Tabby's Place is a cage free sanctuary with communal living areas, specialized suites for cats with specific medical needs, enclosed outdoor solariums, and an in-house medical facility. The building was designed to accommodate cats with a range of physical and medical needs and constructed of materials that allow for easy and frequent cleaning. The physical design of Tabby's Place and attention to detail has received considerable media coverage. New Jersey Monthly described the sanctuary as "palatial."

In October 2023, Tabby's Place opened Quinn's Corner, its first expansion. The wing provides dedicated housing for cats infected with the feline leukemia virus (FeLV), enabling the sanctuary to care for them separately from its general population.

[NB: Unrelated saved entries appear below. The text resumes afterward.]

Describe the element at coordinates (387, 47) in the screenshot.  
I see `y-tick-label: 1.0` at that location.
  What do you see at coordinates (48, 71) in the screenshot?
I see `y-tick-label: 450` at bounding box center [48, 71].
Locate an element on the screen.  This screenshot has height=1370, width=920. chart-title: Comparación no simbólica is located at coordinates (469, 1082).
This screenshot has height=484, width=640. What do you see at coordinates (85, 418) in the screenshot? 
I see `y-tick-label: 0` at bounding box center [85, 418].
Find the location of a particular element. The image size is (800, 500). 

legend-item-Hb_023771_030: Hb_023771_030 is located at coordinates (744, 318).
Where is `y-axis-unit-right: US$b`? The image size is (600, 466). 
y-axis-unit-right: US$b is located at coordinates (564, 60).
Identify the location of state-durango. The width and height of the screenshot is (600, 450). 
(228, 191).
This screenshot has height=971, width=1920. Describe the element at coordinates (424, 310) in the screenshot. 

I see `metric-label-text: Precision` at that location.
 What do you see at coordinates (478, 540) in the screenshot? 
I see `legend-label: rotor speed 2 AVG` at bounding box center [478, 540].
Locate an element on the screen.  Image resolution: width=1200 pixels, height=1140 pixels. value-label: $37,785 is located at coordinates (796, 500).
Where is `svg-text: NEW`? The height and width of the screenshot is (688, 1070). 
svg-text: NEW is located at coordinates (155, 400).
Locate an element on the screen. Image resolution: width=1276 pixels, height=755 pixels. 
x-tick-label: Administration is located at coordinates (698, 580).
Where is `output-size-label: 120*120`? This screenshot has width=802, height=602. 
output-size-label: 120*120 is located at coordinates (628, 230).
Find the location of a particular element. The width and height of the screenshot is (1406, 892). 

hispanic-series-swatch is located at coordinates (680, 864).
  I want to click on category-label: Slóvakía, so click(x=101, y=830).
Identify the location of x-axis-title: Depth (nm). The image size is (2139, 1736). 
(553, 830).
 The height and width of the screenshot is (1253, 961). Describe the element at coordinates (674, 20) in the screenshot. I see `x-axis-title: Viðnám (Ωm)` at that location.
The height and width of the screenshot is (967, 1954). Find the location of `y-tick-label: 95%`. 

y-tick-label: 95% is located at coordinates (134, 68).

The sanctuary operates as both a long-term home and an adoption center, with on-site medical and behavioral care for its resident cats. Its in-house medical team provides routine and ongoing veterinary care, while cases requiring specialized treatment are referred to outside veterinary providers. Cats with behavioral or neurological needs receive individualized enrichment plans to support their well-being, and adopters can receive ongoing support after placement.

Cats are accepted regardless of age or medical condition, including those that may be considered difficult to place in traditional shelters. The sanctuary cares for many cats with special needs such as diabetes, feline immunodeficiency virus (FIV), neurological disabilities, cancer, blindness and paraplegia. Its specialized facilities and care programs are intended to support these cats while they await adoption, and cats that are not adopted will remain at the sanctuary for life.

Tabby's Place also operates community outreach programs. Paws to Read is a bimonthly literacy program in which children read aloud to cats at the sanctuary. The program has also expanded to include reading events at local libraries. Through Aged to Purrfection, volunteers bring certified therapy cats to visit residents of senior living and rehabilitation facilities.

==Media coverage==
Tabby's Place: a Cat Sanctuary has been featured on theAnimal Planet's series Cats 101. In 2008, Tabby's Place garnered the attention of national and local media thanks to a paraplegic resident, Tashi who was rescued in partnership with, Best Friends Animal Society. Tashi's story was featured in the Courier News in 2009. Tabby's Place was featured on the CBS Evening News with Katie Couric and WWOR-TV.

==Recognition==
The Rosenbergs' work has been recognized by the New Jersey Veterinary Medical Association, which awarded Jonathan the 2005 New Jersey Veterinary Foundation Award, and the Supreme Master Ching Hai International Association awarded Jonathan and Sharon the Shining World Hero Award in 2009.

The "SuperCats" of Tabby's Place were collectively nominated by the sanctuary's volunteers and won the New Jersey Veterinary Medical Association's 2011 Animal Hall of Fame Award.